*** PROVIDED RECORDS ***
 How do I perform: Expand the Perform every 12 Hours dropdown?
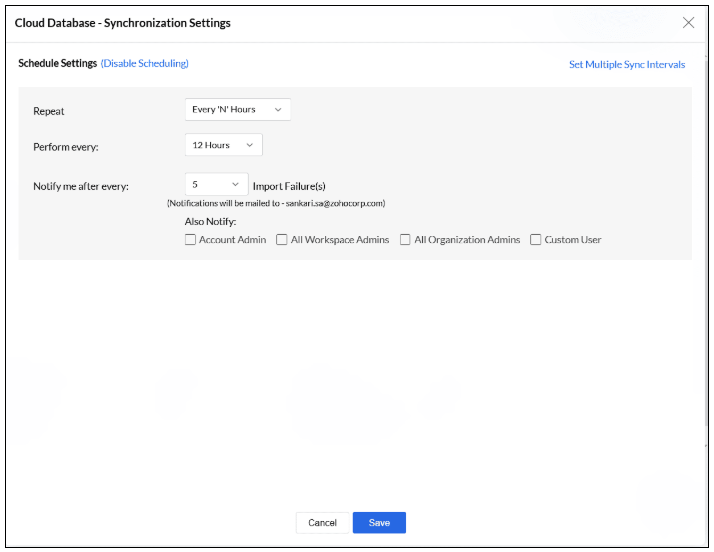[x=223, y=145]
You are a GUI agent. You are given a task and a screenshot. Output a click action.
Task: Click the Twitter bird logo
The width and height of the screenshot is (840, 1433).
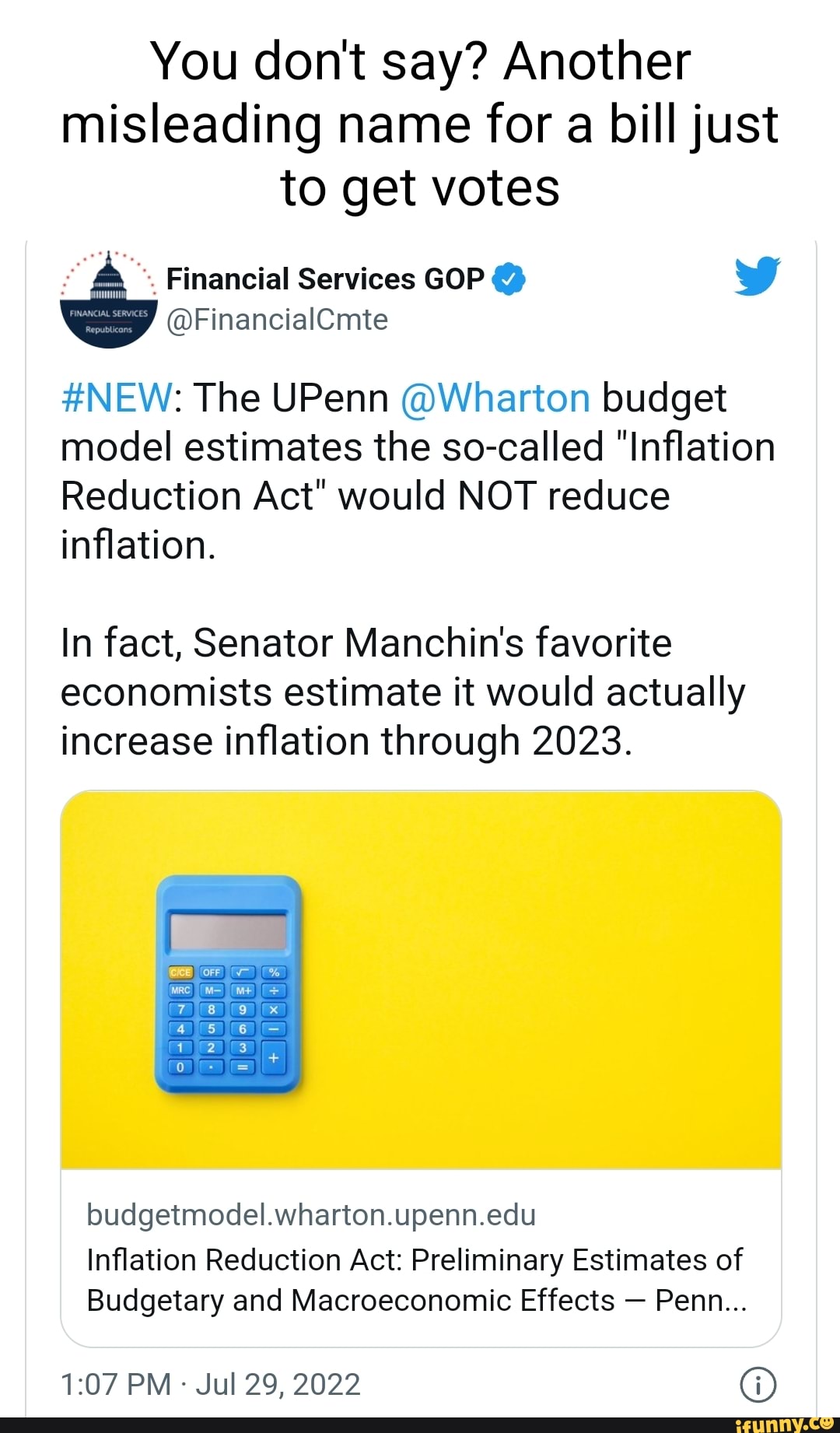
*** End of PROVIDED RECORDS ***
TO DO:
Beginning with the line that holds "You are a GUI", output each line to the end of the material above, exactly, omitting the pictures.

OUTPUT:
You are a GUI agent. You are given a task and a screenshot. Output a click action.
Task: Click the Twitter bird logo
The width and height of the screenshot is (840, 1433).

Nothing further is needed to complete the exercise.